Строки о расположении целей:
====

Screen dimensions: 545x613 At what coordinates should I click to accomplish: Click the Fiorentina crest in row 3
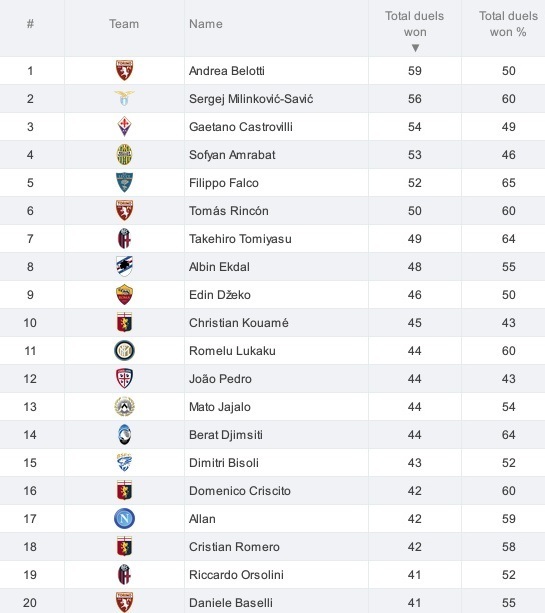tap(124, 126)
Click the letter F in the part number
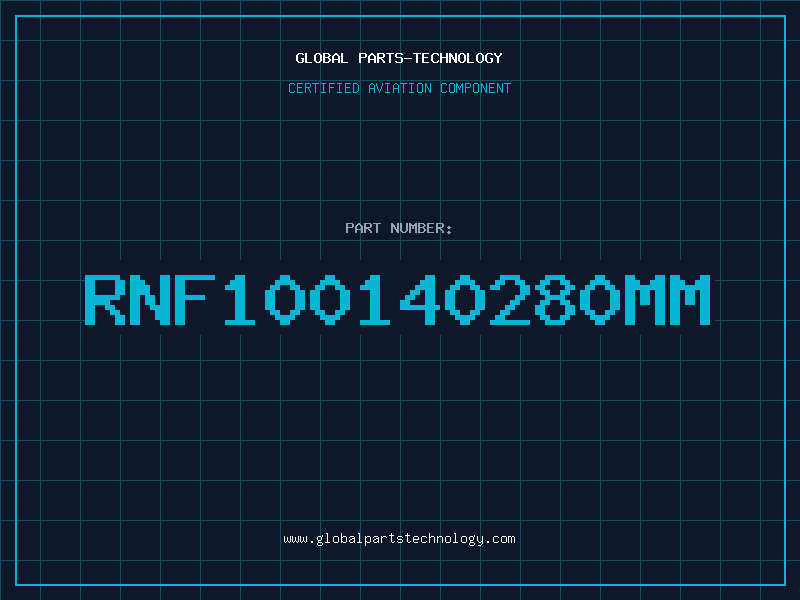This screenshot has height=600, width=800. pos(195,300)
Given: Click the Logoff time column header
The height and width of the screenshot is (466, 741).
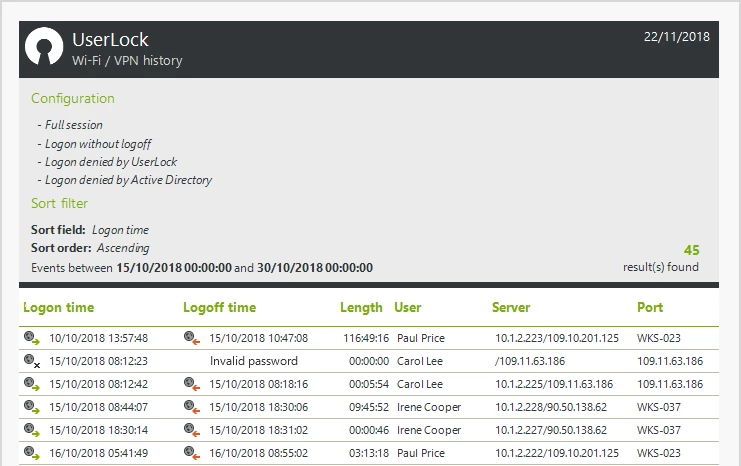Looking at the screenshot, I should 219,308.
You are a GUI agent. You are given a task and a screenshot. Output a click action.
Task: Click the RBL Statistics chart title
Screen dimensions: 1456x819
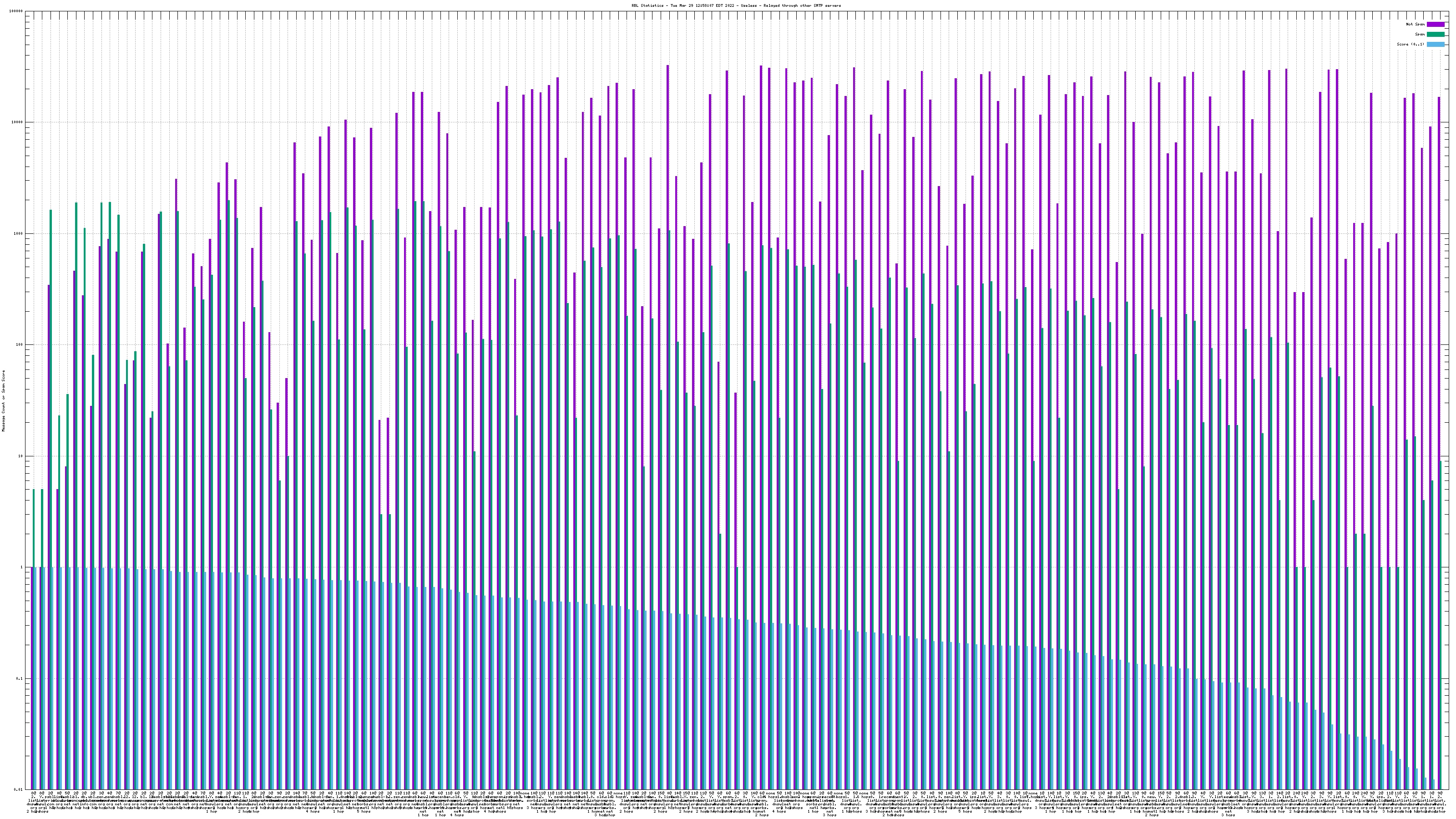[736, 5]
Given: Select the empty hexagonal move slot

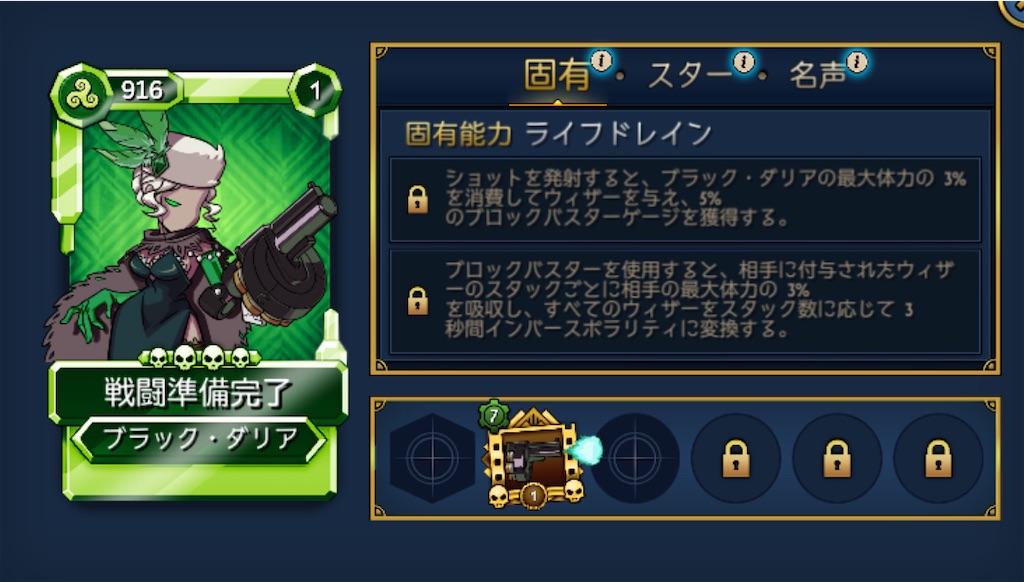Looking at the screenshot, I should 432,458.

====

■ ЧТО СДЕЛАТЬ ■
Оформите все строки записей выше как таблицу Markdown со столбцами «Номер» и «Строка», пропустив пустые строки. Картинки в ответ не включайте.

■ ПИСЬМЕННЫЙ ОТВЕТ ■
| Номер | Строка |
|---|---|
| 1 | Screen dimensions: 545x613 At what coordinates should I click to accomplish: Click the Fiorentina crest in row 3 |
| 2 | tap(124, 126) |
| 3 | Click the letter F in the part number |
| 4 | This screenshot has height=600, width=800. pos(195,300) |
| 5 | Given: Click the Logoff time column header |
| 6 | The height and width of the screenshot is (466, 741). |
| 7 | Looking at the screenshot, I should 219,308. |
| 8 | You are a GUI agent. You are given a task and a screenshot. Output a click action. |
| 9 | Task: Click the RBL Statistics chart title |
| 10 | Screen dimensions: 1456x819 |
| 11 | [736, 5] |
| 12 | Given: Select the empty hexagonal move slot |
| 13 | Looking at the screenshot, I should 432,458. |